Single by Wolfmother

from the album Wolfmother
- Released: 17 June 2006
- Studio: The Sound Factory, Hollywood, California
- Length: 2:56
- Label: Modular
- Songwriters: Andrew Stockdale; Chris Ross; Myles Heskett;
- Producer: Dave Sardy

Wolfmother singles chronology
| "Dimension" (2006) | "Woman" (2006) | "Love Train" (2006) |

Music video
- "Woman" on Vimeo

= Woman (Wolfmother song) =

"Woman" is a song by Australian rock band Wolfmother.
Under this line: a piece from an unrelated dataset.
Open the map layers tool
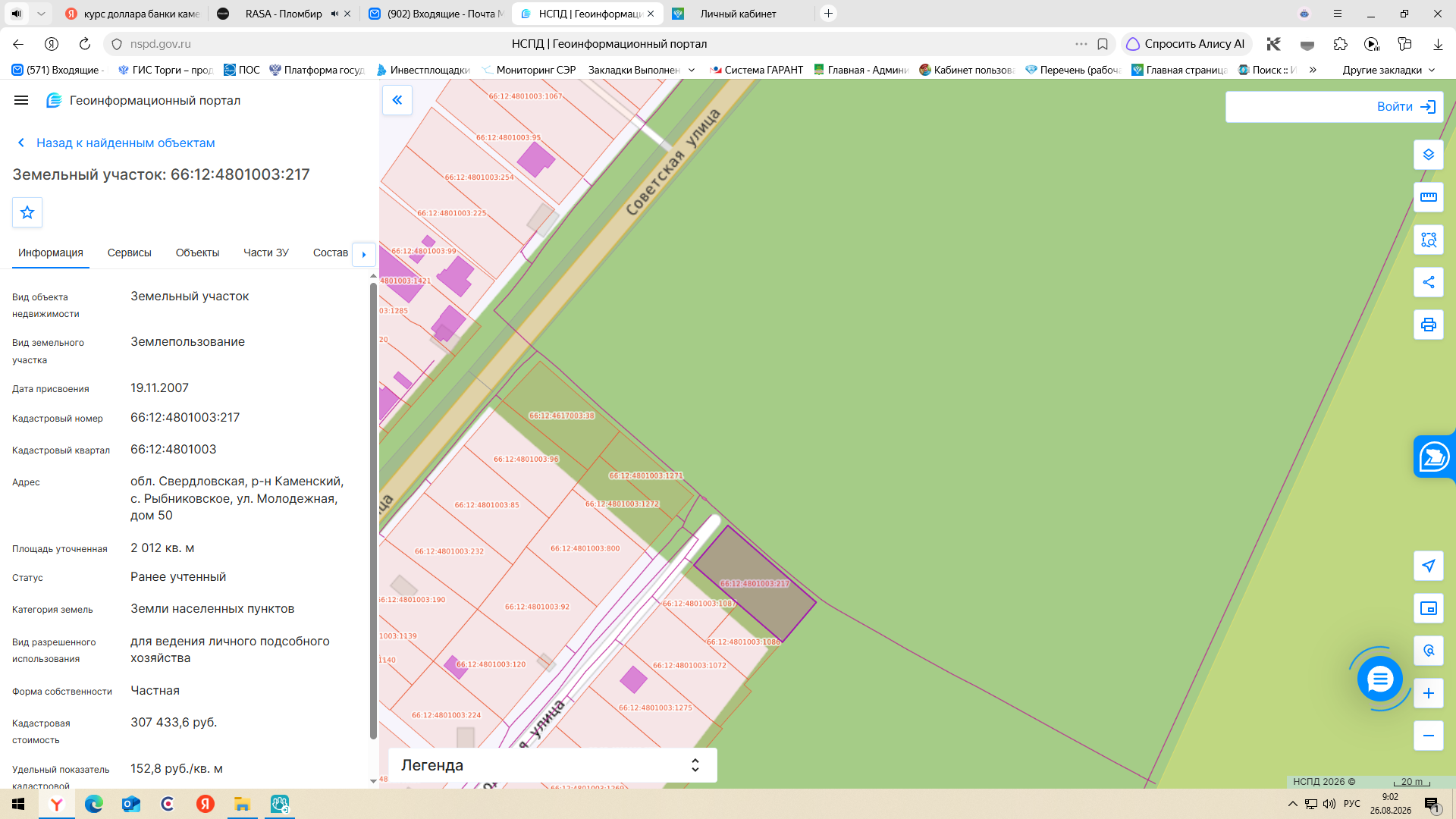Image resolution: width=1456 pixels, height=819 pixels. 1428,155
Originally released in 2004 from their debut EP Wolfmother, it was released in 2006 as the fourth single from their debut studio album Wolfmother.
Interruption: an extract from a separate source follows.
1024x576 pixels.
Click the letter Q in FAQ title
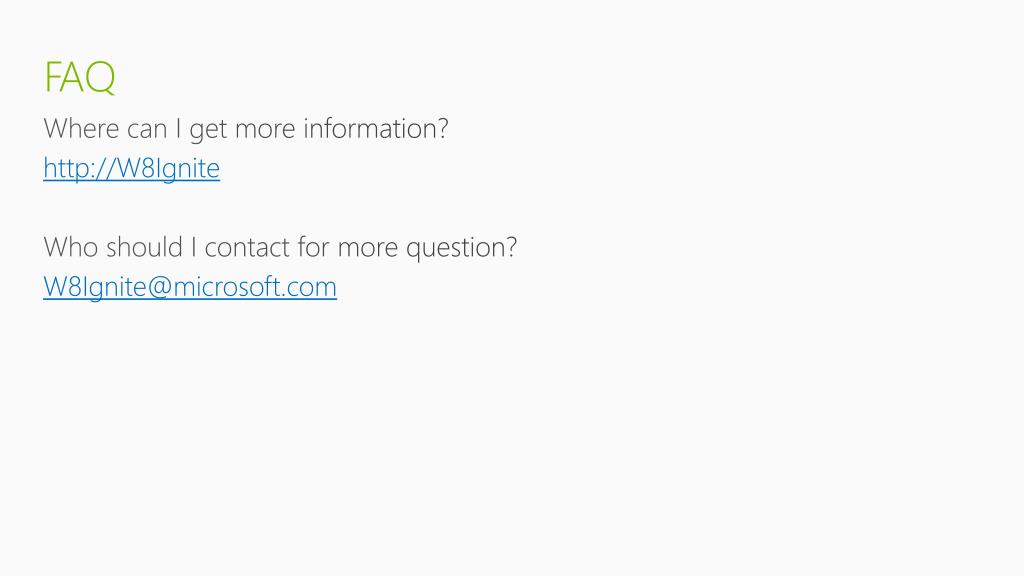pyautogui.click(x=100, y=78)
In Australia, the original recording of the song was ranked number 45 on Triple J's Hottest 100 of 2004.

The song peaked at number 7 on the Billboard Mainstream Rock Tracks chart and number 10 on the Modern Rock Tracks chart.

In 2007, it won the award for Best Hard Rock Performance at the 49th Annual Grammy Awards.

==Content==
Singer Andrew Stockdale said the song was inspired both by his girlfriend, and the overall impression of living in Sydney, "this beautiful city in the harbor."

==Track listings==
All songs written by Andrew Stockdale, Chris Ross and Myles Heskett.
- Australian CD
1. "Woman"
2. "Woman" (MSTRKRFT remix)
3. "Woman" (Avalanches remix)
4. "Dimension" (live at Big Day Out)
- Australian 7" vinyl
5. "Woman
6. "Colossal" (live at Big Day Out)
- United Kingdom CD
7. "Woman"
8. "Dimension" (live at Big Day Out)
9. "Vagabond" (acoustic version)
10. "Woman" (music video)
- United Kingdom 7" vinyl
11. "Woman"
12. "Woman" (Avalanches remix)
- United Kingdom 12" picture disc
13. "Woman"
14. "Woman" (MSTRKRFT remix)

==Charts==

===Weekly charts===

Weekly chart performance for "Woman"
| Chart (2006) | Peak position |
|---|---|
| Australia (ARIA) | 34 |
| Canada Rock Top 30 (Radio & Records) | 3 |
| Scotland Singles (Official Charts) | 19 |
| UK Singles (Official Charts) | 31 |
| UK Rock & Metal (Official Charts) | 2 |
| US Bubbling Under Hot 100 (Billboard) | 12 |
| US Alternative Airplay (Billboard) | 10 |
| US Mainstream Rock (Billboard) | 7 |

===Year-end charts===

Year-end chart performance for "Woman"
| Chart (2006) | Position |
|---|---|
| Canada Rock (Radio & Records) | 6 |
| US Alternative Songs (Billboard) | 36 |
| US Mainstream Rock Songs (Billboard) | 30 |

==Certifications==

Certifications for "Woman"
| Region | Certification | Certified units/sales |
| United Kingdom (BPI) | Silver | 200,000^{‡} |
^{‡} Sales+streaming figures based on certification alone.

==APRA Award==
- 2008 Most Played Australian Work Overseas APRA Award for "Woman", written by Stockdale, Ross and Heskett, was presented by Australasian Performing Right Association.

==In popular culture==
"Woman" was featured in the soundtracks of 2006 video games Major League Baseball 2K7, MotorStorm, Madden NFL 07, Tony Hawk's Project 8, and Pure, as well as a remix in Juiced 2: Hot Import Nights in 2007. It is a playable song in Guitar Hero II and in Guitar Hero Smash Hits. It was featured in the 2008 video game Saints Row 2 as a track in one of its in-game radio stations.